Editor’s Note: The following address was given on April 24th by Father James Schall at Gonzaga University (Spokane, WA), at the invitation of the school’s Faith and Reason Institute, in honor of Father John Navone, SJ.

“Remembering one’s tradition is at the heart of both the Jewish and Christian identity. Israel’s remembering is essential for her continued existence as God’s covenant people, forgetting God’s saving acts would bring her destruction. ‘You shall remember the Lord your God…that he may confirm his covenant which he swore to your fathers, as at this day. And if you forget the Lord our God…I solemnly warn you that you shall surely perish’ (Deut. 8: 18-10). Through her remembering, Israel’s redemptive history continues in a living tradition where the divine commands perdures as historical events challenging successive generations to decision and that obedience which enables Israel to share in the redemption of here forefathers.” 

— Father John Navone, SJ“No Tradition, No Civilization”Homiletic & Pastoral Review, October, 2002.


The most memorable passage that I recall from many years of knowing Father John Navone, of corresponding with him, and of reading him is the following: “You are what you remember.” Whether this insightful sentence is unique to John Navone, I do not know, but he often used it. I have cited it many times myself, or, in a similar spirit: “Tell me what you remember, and I will tell you what you are.” From this angle of remembrance, I will approach my appreciation of John Navone’s work. “To remember” implies the existence of time and its passing-ness. From there it gets us to tradition and history.

Fr. John Navone, SJ (David P. P. Persyn/Wikimedia Commons)

These considerations lead us, not to deadly “timelessness,” but rather to eternity, to the nuc stans, to the “now” that stands in hushed stillness, as Aquinas put it. The reason that the silence, the stillness, is hushed is because this is our first reaction to seeing something of immeasurable, or even measurable, beauty. Beauty is a prominent theme of John Navone. He talks about “remembering” because he thinks that something to remember is constantly before us. The classic definition of beauty was: Quod visum, placet—“What is seen or heard pleases us.” This capacity to be pleased by anything is one of the most curious things about us. We not only encounter lovely things, but they please us, delight us, as if we are made both to receive and to acknowledge the glory of what we have received, of what is not ourselves

In an article by Julie King in Spokane’s Spokesman-Review (June 21, 2008), Father Navone, recalling the Spokane part of his early education, remarked: “It was at Mt. St. Michael’s here in Spokane, with its superb instructors, that I began to study philosophy and learned about what I call ‘The Life of the Mind’.” In 2006, ISI Books published a book of Schall’s entitled, precisely: The Life of the Mind: On the Joys and Travails of Thinking. I had no idea at the time that I was echoing John Navone, due, no doubt, to a loss of memory! But Navone was right. The instructors at Mt. St. Michael’s in our time were superb. I was in the class ahead of John. I think of professors like Alexander Tourginy, Theodore Wolf, John Sullivan, Edward Morton, and especially Clifford Kossel, one of the best minds ever. We also had a good man we called “Machine Gun Ferretti”, who taught logic. He spoke so rapidly few besides the likes of John Navone could keep up with him.

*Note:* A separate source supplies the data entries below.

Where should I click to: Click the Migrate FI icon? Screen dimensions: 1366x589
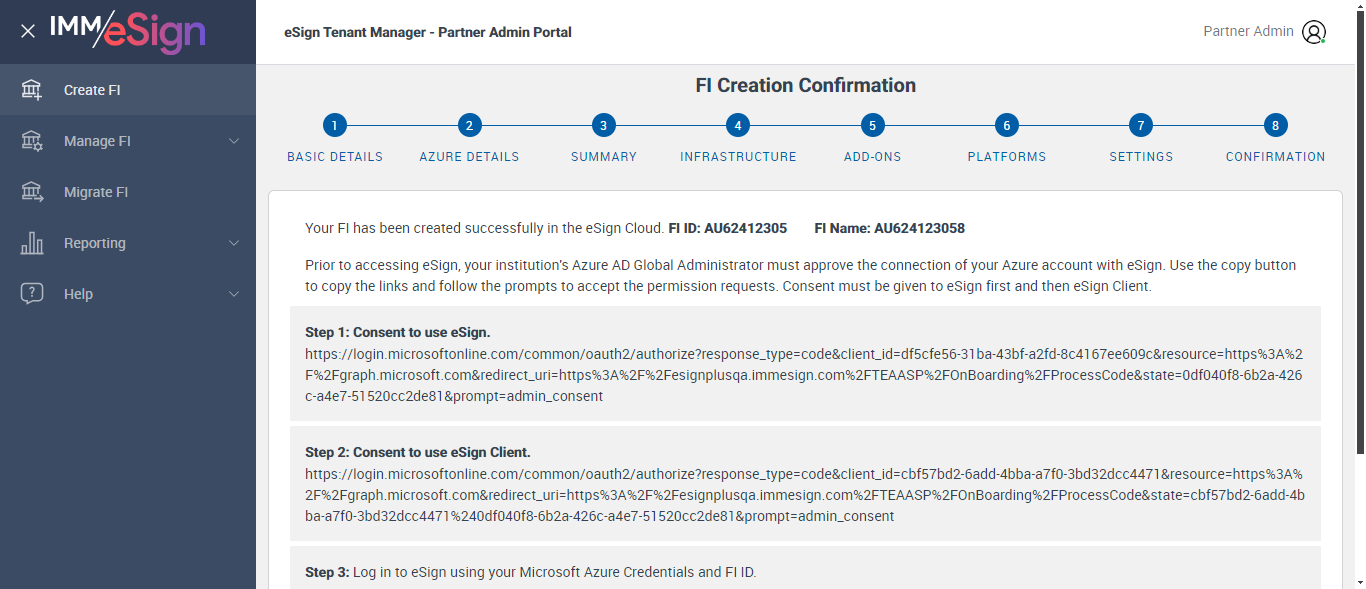pos(32,192)
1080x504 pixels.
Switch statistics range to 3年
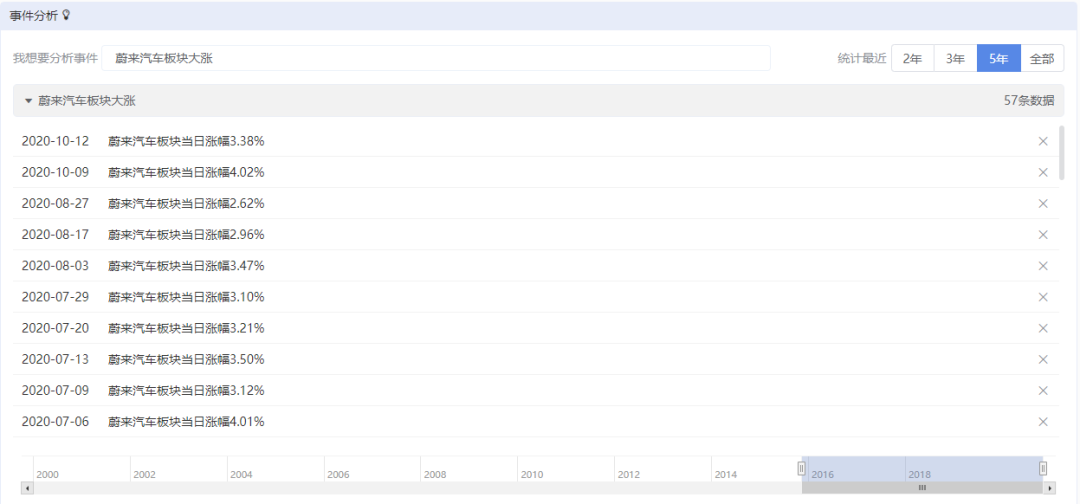click(955, 58)
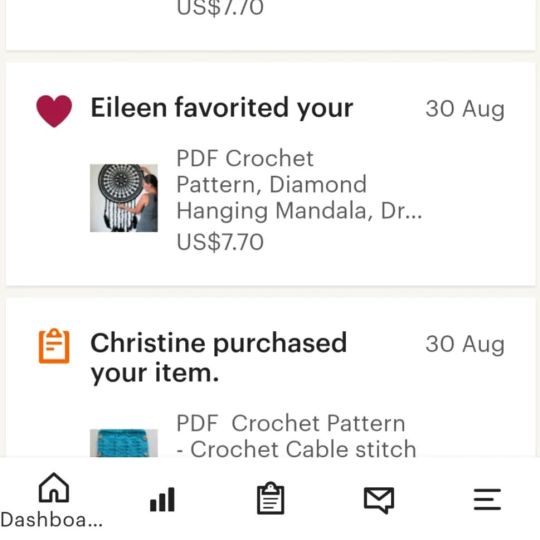Select the Christine purchase activity card
Viewport: 540px width, 540px height.
tap(271, 378)
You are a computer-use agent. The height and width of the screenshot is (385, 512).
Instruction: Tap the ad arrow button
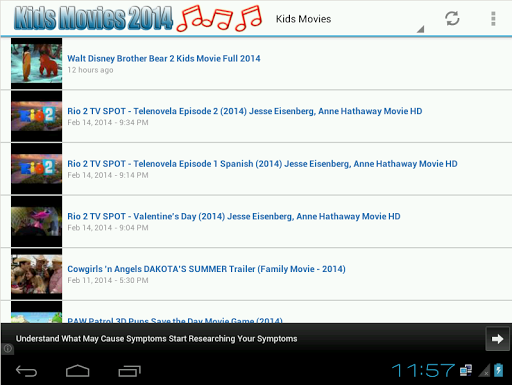point(497,339)
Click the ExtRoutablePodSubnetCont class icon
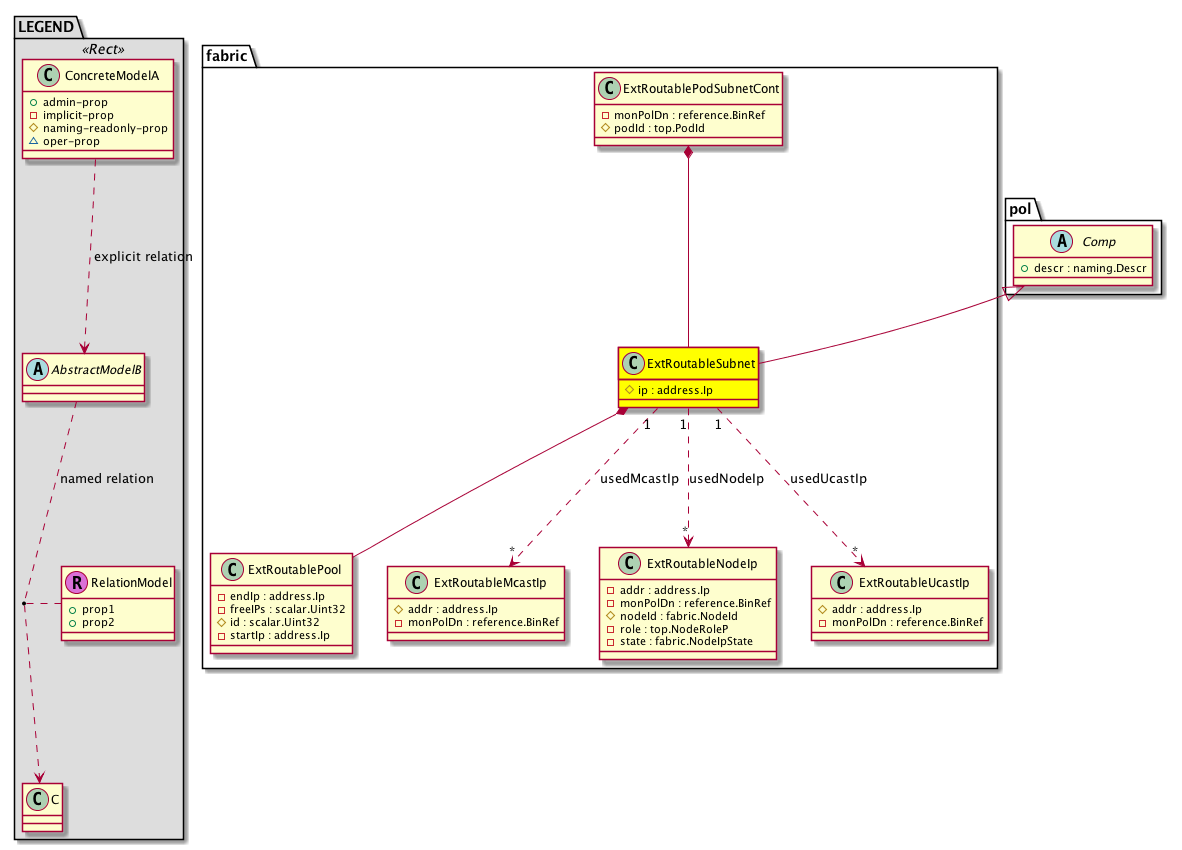 [x=608, y=89]
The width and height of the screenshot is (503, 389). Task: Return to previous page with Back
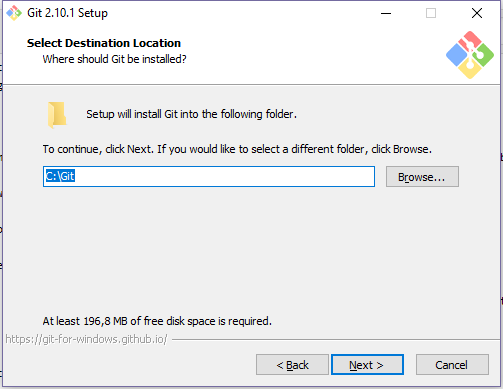coord(292,365)
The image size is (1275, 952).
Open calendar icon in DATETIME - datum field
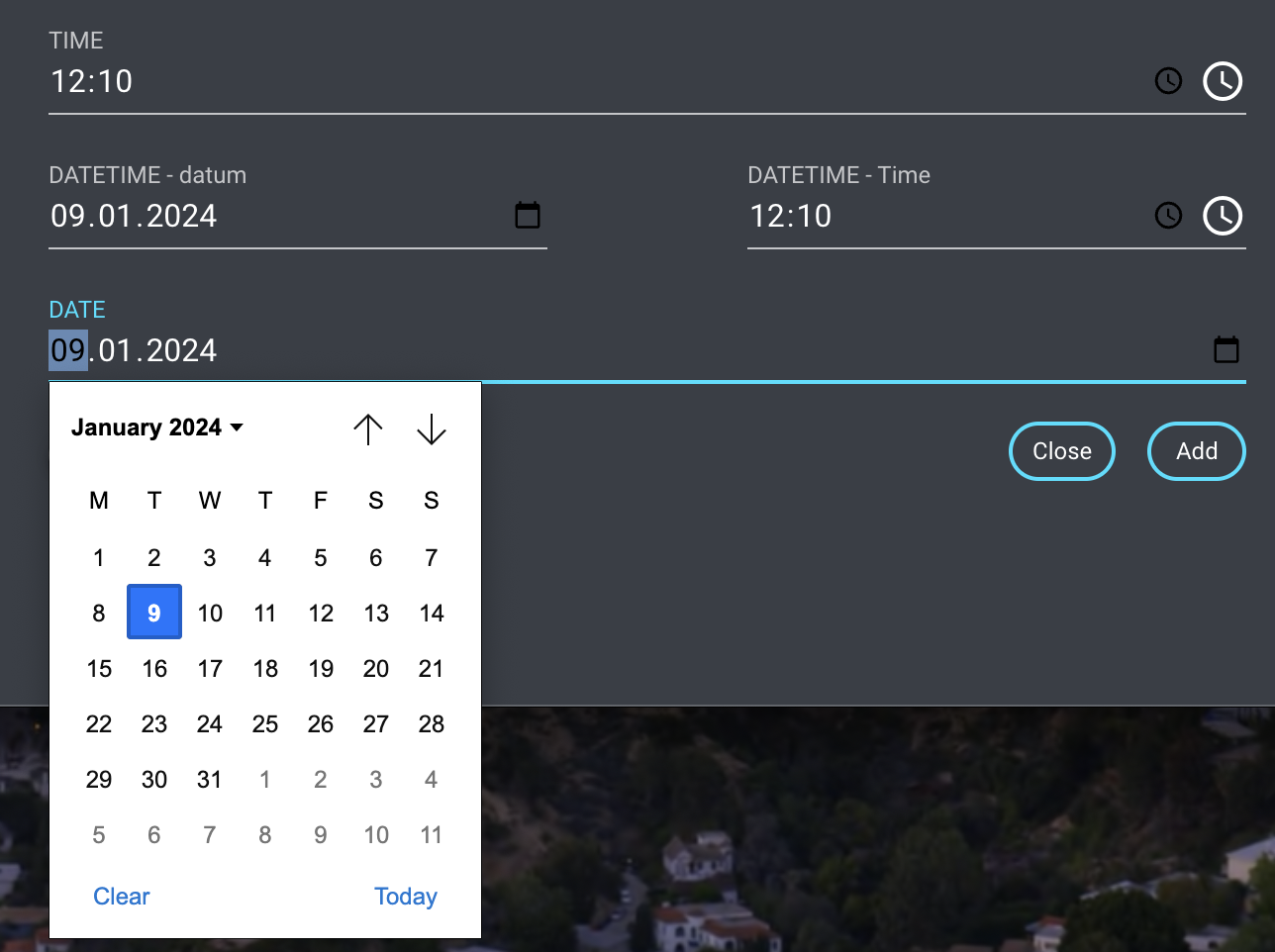[528, 215]
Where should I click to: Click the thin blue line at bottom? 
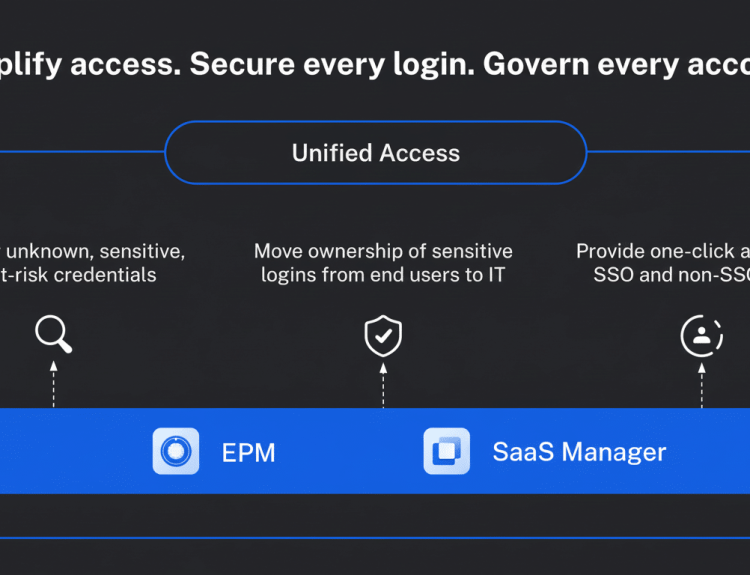click(375, 538)
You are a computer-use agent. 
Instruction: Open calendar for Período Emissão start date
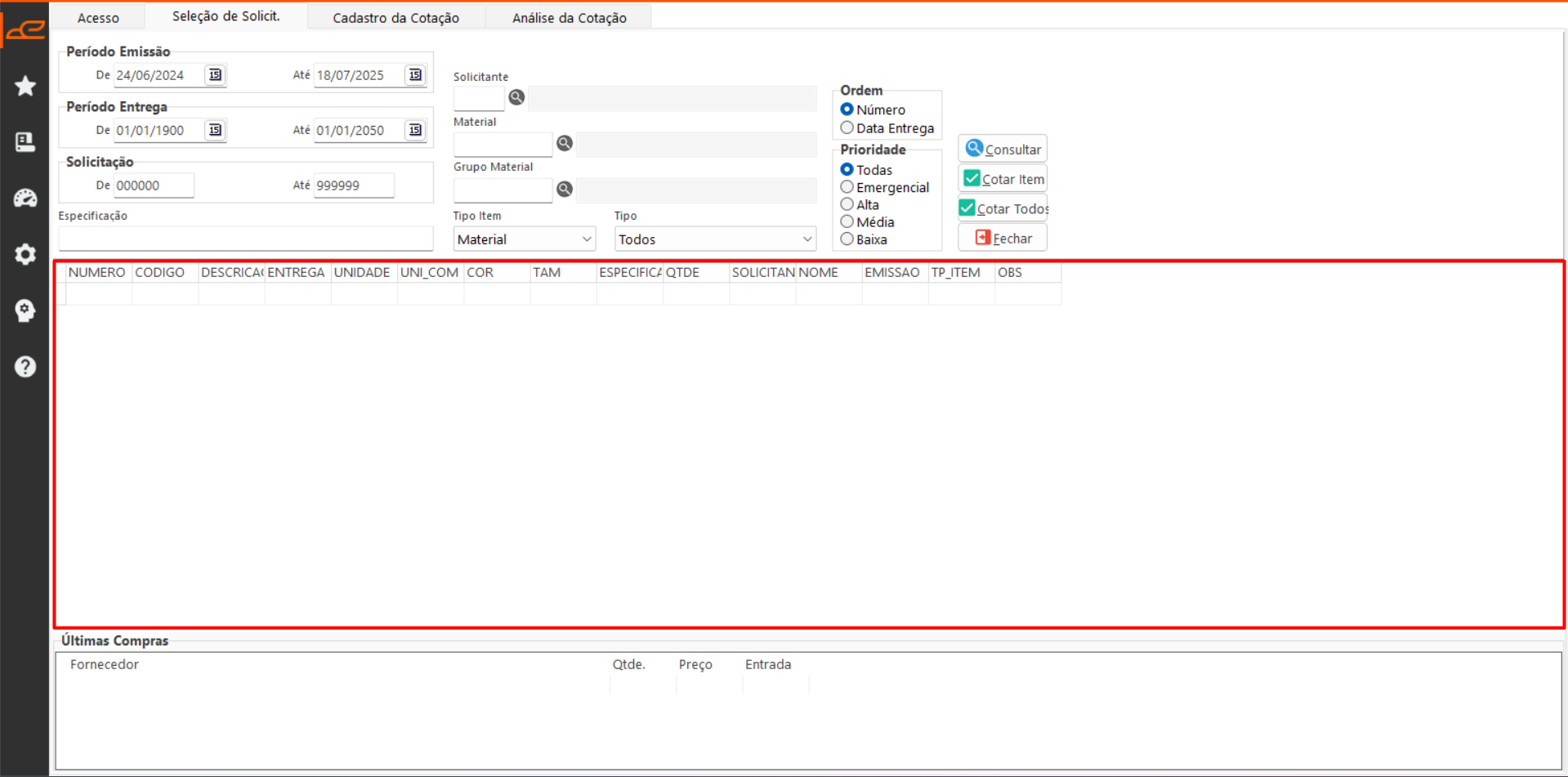215,75
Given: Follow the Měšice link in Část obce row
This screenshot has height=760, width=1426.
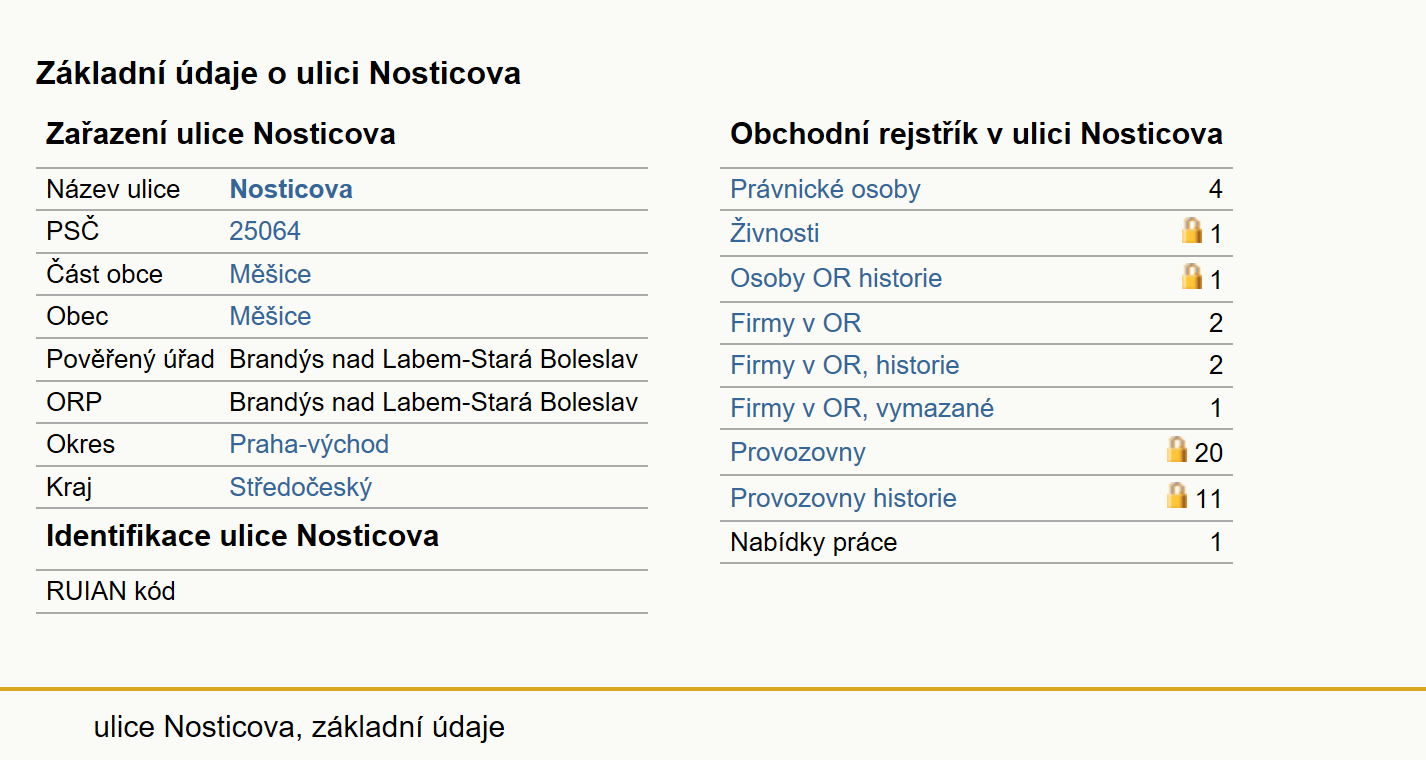Looking at the screenshot, I should 270,274.
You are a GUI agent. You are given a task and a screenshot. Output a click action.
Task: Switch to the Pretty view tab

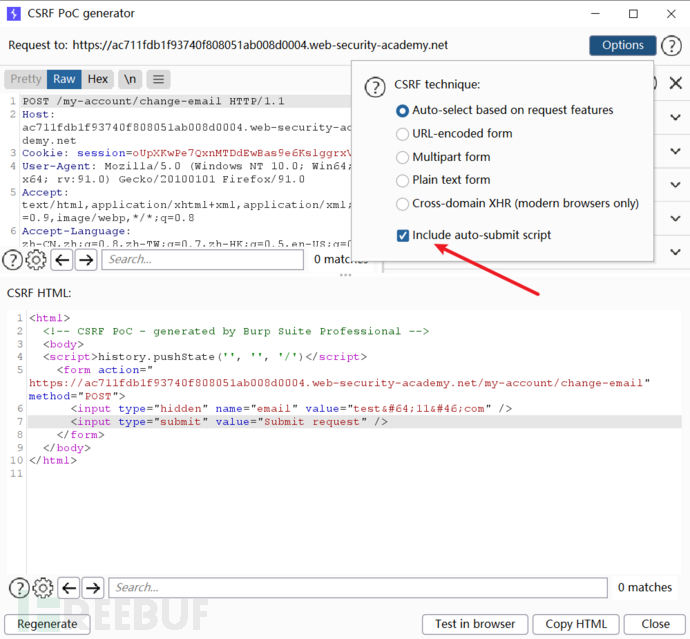26,79
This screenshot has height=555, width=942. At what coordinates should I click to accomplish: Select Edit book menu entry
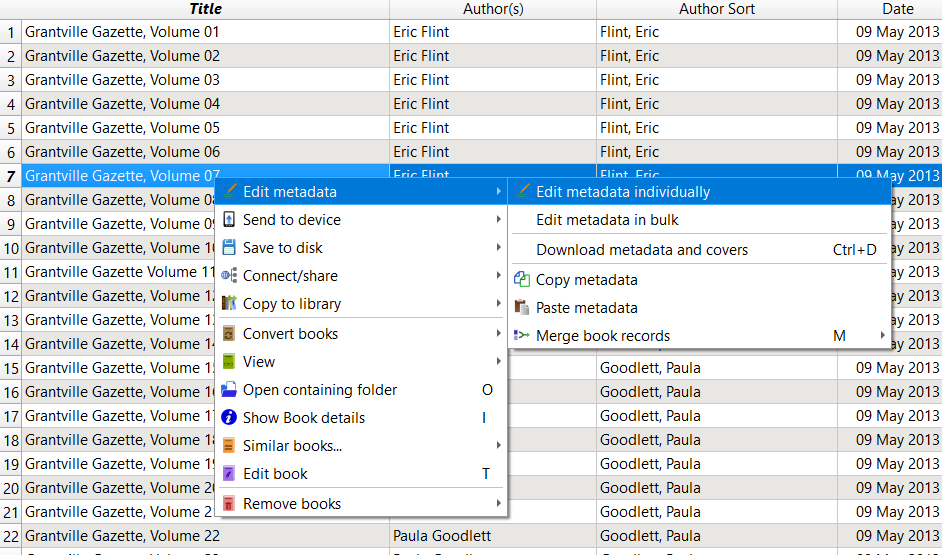click(275, 474)
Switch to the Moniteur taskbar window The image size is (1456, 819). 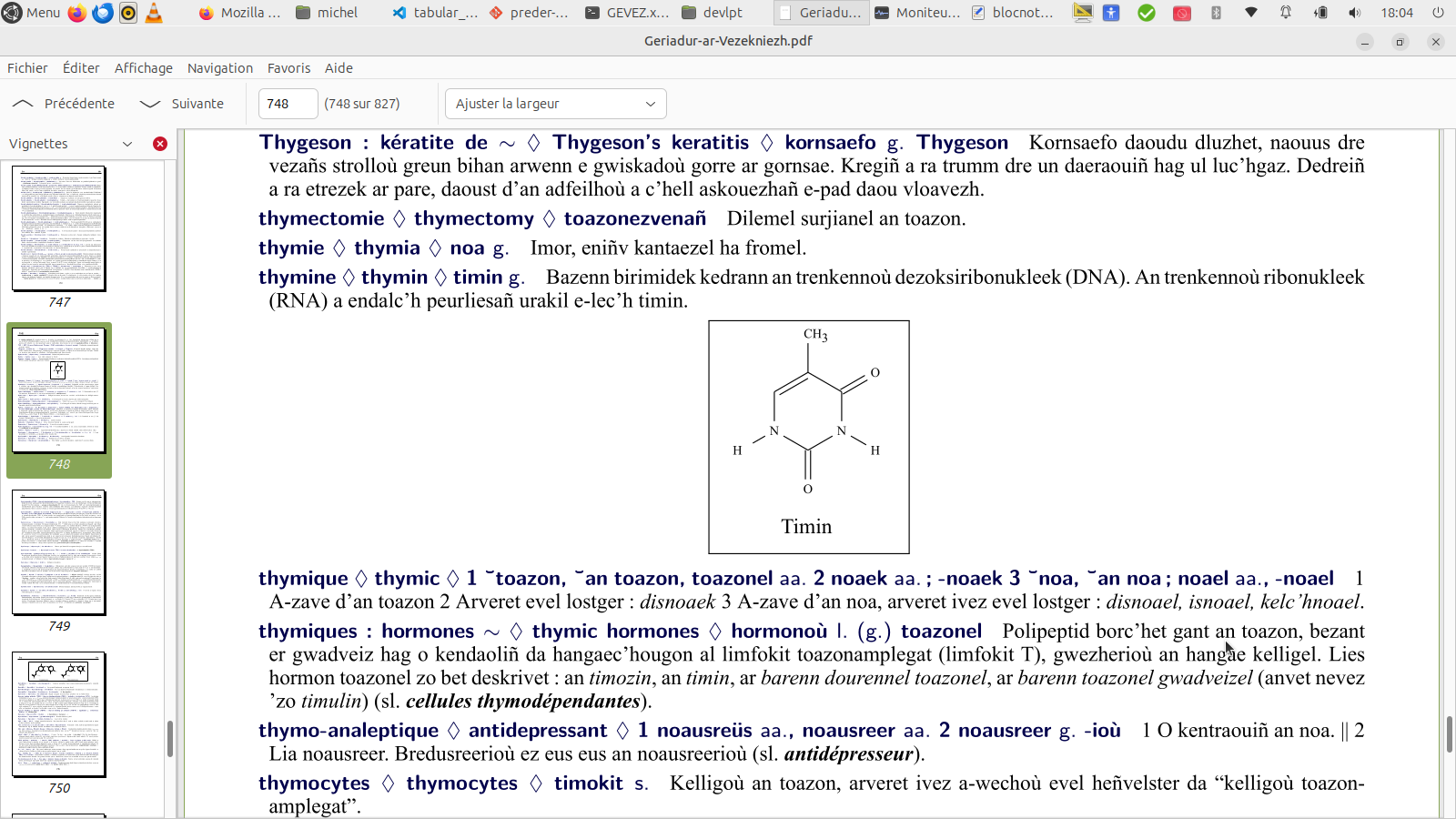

One other passage from this Spokesman-Review column I would like to cite as indicative of Father Navone’s insights: “The joy of life, at every level, is a response to the beauty of life. If we do not experience the beauty of excellence wherever we experience it, we shall never enjoy excellence wherever we find it.” A passage like that is worth the price of admissions. It is a theme we find in Pope Francis, in the Evangelii Gaudium, the Joy of the Gospel. I mention Pope Francis deliberately here because, in the early days of his pontificate, in several interviews, he mentioned that, besides something of Karl Rahner, a book that most influenced him was John Navone’s Theologia di Fallimento, the Theology of Failure. The notion of Pope Francis, who constantly reminds us of the joy of our faith, being struck by a discussion of “failure” reminds us that, in a sense, in this world, Christ Himself was a “failure.” Belloc has a poem about it. But His failure led to what we have come to call the felix culpa, the fault that resulted in joy. This failure reminds us that, in Christianity, the redemptive suffering of the innocent Christ is the revelational addendum to the great Socratic principles that found our civilization, namely, that “it is never right to do wrong, that it is better to suffer evil than to do it.”

While John Navone taught in Rome for some forty years, I was a teacher in the same University for twelve of those years. So, in addition our time together at Mt. St. Michael’s, we lived in the same house in Rome, in Palazzo Frascara, during the years I was there from 1965-77. John knew Rome and many of the celebrities. He introduced me to Muriel Spark, Gore Vidal, Maurice West; somehow I missed Fellini, Pasolini, Tennessee Williams, William Burrowss, and I do not know who all. He did introduce me to Father Andrew Greeley and to Francis Cardinal George.

John understood both the beauty and history of Rome. He was also Italian enough—his family was from Lucca via Queen Anne Hill in Seattle—to know how Italian politics, social life, and business operate. This is something not so clear to us duller Midwestern types who think “cutting a deal” always verges on the shady and sinful, when it is really just a spirited, conversational way to arrive at a just price. I recall that John every so often would spot a good deal on some item at, as I recall, Antonelli’s antique shop. He would purchase what he saw for his dear sister Helen in Seattle, who funded the operation, knowing her brother’s good taste. Everyone recognized that John Navone could have made a fortune in the fine arts business had not the Lord sent him in another direction.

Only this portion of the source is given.